Common evaluation steps and metrics include:

• Use the test dataset (kept separate from training and validation) to estimate real-world performance.
• For classification tasks, compute metrics such as accuracy, precision, recall and F1-score.
• For regression tasks, compute metrics such as mean absolute error (MAE) and root mean squared error (RMSE).
• Use cross-validation to reduce variance in performance estimates.
• Analyse failure cases to understand when and why the model makes mistakes and whether more data, different features or a different model type are needed.
• Check computational efficiency and resource usage if the model will be deployed to constrained environments.

Key Evaluation Metrics (brief definitions)

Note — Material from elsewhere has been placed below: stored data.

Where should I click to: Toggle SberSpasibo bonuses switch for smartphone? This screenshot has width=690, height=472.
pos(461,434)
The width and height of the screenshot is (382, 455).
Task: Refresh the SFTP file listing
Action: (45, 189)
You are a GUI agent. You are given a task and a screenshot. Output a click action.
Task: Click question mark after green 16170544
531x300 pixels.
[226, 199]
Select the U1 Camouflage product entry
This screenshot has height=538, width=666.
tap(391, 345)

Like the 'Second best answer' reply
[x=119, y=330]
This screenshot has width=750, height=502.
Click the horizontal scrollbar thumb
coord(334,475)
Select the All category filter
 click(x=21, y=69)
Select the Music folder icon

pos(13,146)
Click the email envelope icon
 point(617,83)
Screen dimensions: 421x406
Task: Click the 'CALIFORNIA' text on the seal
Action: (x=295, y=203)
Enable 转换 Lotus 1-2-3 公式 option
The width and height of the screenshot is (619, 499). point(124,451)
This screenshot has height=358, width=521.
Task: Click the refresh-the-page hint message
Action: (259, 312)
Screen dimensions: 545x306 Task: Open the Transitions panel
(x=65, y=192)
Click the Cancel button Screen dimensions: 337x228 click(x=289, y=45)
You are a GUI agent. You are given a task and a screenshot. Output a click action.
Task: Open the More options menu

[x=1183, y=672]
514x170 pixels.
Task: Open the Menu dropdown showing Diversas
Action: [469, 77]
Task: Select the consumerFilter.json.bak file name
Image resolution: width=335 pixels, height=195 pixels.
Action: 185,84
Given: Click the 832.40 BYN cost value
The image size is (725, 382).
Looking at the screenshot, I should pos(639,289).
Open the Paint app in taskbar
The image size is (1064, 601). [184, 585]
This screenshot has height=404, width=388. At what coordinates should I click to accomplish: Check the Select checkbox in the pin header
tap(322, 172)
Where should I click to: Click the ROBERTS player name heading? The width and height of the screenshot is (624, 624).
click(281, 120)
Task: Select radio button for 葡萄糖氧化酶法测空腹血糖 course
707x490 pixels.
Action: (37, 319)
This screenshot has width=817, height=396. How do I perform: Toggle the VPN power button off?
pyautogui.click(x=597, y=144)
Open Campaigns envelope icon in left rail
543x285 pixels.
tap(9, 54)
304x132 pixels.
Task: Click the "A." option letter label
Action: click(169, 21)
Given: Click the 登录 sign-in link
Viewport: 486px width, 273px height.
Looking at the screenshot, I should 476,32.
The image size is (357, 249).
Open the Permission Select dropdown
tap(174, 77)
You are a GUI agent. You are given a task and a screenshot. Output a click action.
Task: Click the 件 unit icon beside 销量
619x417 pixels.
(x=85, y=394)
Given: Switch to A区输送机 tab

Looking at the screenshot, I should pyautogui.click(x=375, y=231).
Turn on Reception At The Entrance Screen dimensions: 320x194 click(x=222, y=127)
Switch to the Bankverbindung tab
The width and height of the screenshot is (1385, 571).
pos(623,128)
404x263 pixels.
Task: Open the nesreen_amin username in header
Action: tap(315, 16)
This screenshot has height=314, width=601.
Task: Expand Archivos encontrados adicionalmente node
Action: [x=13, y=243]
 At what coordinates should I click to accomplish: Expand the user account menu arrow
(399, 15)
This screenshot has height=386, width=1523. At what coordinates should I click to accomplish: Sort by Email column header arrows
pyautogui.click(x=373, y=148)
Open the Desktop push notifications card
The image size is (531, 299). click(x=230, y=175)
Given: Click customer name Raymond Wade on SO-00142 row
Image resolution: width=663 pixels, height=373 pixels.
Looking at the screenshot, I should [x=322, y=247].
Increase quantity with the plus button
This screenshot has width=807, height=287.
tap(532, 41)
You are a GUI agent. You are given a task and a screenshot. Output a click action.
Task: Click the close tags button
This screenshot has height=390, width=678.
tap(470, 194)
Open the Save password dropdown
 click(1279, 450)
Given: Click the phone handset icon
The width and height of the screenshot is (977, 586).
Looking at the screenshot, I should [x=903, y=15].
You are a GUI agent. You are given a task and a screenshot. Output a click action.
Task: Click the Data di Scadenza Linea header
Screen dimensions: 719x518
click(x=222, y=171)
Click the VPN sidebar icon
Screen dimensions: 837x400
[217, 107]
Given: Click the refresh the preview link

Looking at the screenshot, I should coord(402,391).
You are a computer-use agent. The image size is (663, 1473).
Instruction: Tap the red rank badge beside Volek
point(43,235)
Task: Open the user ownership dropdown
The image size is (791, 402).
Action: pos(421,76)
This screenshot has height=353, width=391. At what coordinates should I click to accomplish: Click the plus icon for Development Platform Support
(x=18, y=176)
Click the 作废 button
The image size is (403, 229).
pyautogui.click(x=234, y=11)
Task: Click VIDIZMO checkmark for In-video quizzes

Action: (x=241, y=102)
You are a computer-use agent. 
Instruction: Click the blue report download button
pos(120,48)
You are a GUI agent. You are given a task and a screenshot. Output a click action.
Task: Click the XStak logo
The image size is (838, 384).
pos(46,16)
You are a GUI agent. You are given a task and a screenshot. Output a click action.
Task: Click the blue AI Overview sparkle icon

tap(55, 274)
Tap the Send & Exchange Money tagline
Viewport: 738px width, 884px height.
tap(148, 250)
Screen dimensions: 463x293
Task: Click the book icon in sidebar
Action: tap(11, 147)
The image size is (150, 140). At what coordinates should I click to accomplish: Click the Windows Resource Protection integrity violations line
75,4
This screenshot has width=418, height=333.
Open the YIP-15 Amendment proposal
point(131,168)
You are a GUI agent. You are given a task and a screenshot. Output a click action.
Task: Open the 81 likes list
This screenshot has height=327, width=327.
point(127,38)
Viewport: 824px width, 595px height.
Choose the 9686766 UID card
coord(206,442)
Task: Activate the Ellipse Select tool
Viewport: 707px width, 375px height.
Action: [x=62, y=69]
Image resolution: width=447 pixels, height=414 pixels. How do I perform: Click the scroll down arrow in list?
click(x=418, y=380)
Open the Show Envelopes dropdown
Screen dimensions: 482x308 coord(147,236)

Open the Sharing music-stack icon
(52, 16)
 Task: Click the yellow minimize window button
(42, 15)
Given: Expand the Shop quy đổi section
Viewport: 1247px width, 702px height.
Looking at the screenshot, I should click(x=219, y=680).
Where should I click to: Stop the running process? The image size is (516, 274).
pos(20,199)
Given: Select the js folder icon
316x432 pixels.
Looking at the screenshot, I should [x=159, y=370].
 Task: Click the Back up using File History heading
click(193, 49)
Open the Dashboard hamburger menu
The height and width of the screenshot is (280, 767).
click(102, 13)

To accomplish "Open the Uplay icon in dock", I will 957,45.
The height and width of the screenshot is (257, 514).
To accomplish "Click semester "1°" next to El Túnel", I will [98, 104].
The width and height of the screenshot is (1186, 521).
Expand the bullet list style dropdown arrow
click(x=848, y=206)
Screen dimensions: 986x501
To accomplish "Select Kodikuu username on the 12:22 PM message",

• Accuracy – fraction of total correct predictions. Example formula: Accuracy = (TP + TN) ÷ (TP + TN + FP + FN).
• Precision – fraction of predicted positives that are actually positive. Example formula: Precision = TP ÷ (TP + FP).
• Recall (Sensitivity) – fraction of actual positives that are correctly predicted. Example formula: Recall = TP ÷ (TP + FN).
• F1-score – harmonic mean of precision and recall. Example formula: F1 = 2 × Precision × Recall ÷ (Precision + Recall).
• MAE (Mean Absolute Error) – average absolute difference between predicted and true values.
• RMSE (Root Mean Squared Error) – square root of the average squared differences between predicted and true values; gives larger weight to larger errors.

Other Evaluation Considerations

• Cross-validation – split the training data into several folds, train on different combinations and average performance to reduce variability of the estimate.
• Confusion matrix – a table showing counts of true positives, true negatives, false positives and false negatives; useful to compute the above metrics and to see types of errors.
• Overfitting – when a model learns the training data too well and performs poorly on new data. Symptoms include very high training accuracy and much lower test accuracy.
• Underfitting – when a model is too simple to capture the underlying pattern and performs poorly on both training and test data.
• Regularisation – techniques (for example, limiting model complexity or adding penalties) to reduce overfitting and improve generalisation.

The process of problem scoping, careful data acquisition, exploration, appropriate modelling (rule-based or learning-based) and careful evaluation together form a practical workflow for building reliable AI solutions suitable for classroom projects and real-world applications.